A veces, cuando cavilo en torno a cómo se consigue hilar un libro, pienso en una mañana de mil novecientos noventa y poco. A mi hija le gustaba que yo la peinara antes de irse al colegio y siempre aparecía en mi cuarto con sus nueve años, inequívoca y puntual, con el cepillo rojo en una mano: ¿me haces la trenza?
Esa mañana, cuando yo empezaba a formarle una cola de caballo y ella se miraba el peinado en el espejo, protestó. Yo le respondí ensimismada. ¿Cómo la quieres?
Ella me miró adivinando:
–¿Ya se volvió a trabar tu novela?
–Ya –le contesto mirándome en el espejo en que ella se miraba.

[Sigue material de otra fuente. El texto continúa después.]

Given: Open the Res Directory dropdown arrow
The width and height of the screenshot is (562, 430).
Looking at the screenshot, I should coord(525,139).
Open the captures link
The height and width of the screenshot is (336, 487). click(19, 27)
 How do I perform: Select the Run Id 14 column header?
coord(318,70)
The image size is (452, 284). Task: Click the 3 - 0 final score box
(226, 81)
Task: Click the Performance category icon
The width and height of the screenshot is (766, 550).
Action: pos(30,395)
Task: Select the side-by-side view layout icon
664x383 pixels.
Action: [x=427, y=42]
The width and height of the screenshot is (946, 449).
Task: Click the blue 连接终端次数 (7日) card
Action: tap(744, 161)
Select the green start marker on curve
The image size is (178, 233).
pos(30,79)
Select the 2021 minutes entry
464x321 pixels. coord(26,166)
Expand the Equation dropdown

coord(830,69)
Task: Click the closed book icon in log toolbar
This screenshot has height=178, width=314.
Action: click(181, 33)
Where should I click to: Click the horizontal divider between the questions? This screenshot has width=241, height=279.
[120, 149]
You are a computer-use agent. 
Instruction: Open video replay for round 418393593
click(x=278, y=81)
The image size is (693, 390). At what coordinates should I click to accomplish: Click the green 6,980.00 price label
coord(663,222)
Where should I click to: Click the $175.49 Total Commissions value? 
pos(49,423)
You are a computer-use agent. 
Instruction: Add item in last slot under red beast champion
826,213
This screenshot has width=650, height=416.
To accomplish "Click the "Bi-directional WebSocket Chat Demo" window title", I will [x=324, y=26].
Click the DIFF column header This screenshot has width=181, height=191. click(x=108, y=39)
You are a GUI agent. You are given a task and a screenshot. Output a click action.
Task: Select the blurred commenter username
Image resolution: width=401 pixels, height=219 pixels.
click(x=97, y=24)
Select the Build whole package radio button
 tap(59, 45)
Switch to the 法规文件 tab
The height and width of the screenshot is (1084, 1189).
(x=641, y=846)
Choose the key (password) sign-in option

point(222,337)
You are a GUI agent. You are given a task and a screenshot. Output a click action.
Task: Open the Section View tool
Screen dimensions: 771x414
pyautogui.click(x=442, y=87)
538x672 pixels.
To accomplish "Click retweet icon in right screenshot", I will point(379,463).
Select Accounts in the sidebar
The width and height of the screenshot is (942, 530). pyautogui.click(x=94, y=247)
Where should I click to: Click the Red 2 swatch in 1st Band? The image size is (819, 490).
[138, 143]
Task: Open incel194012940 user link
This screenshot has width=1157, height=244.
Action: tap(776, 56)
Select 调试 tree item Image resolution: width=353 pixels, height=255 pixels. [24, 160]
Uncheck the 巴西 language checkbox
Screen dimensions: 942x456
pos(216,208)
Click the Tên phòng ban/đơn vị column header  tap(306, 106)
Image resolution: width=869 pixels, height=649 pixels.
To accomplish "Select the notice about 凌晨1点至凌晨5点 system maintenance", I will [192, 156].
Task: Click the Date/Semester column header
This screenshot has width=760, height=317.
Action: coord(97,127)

Me vi cara de loca de manicomio, no de una loca cualquiera. ¿Qué otra cara se puede tener a las siete de la mañana de un día que no promete sino trabazones?
–Haz como en Corazón Salvaje (la telenovela) –me dijo con su cara de docta en la materia. –Repite y repite y repite hasta que se destrabe. Mira –dijo moviendo la mano– ahí pasan dos semanas en lo mismo y de repente se dan una destrabadita, otra vez dos semanas en lo mismo y otra destrabadita, hasta que por fin ayer se encontraron Juan y Mónica. Repítele. A la gente le gusta eso.
–¿Tú crees? ¿Cuándo me vas a dejar que te peine de coletas?
–Nunca –me contestó yendo a ponerse la mochila en la espalda. Luego alcanzó a darme un beso y se fue.
–Cati –la llamé cuando se abrió la puerta de la calle. Pero ya no me oyó. Iba corriendo tras el hermano porque eran cinco para las ocho.
–Creo –le dije al devorador del periódicos con el que me encontré en el comedor– que uno nunca debe perder la oportunidad de discutir una teoría literaria.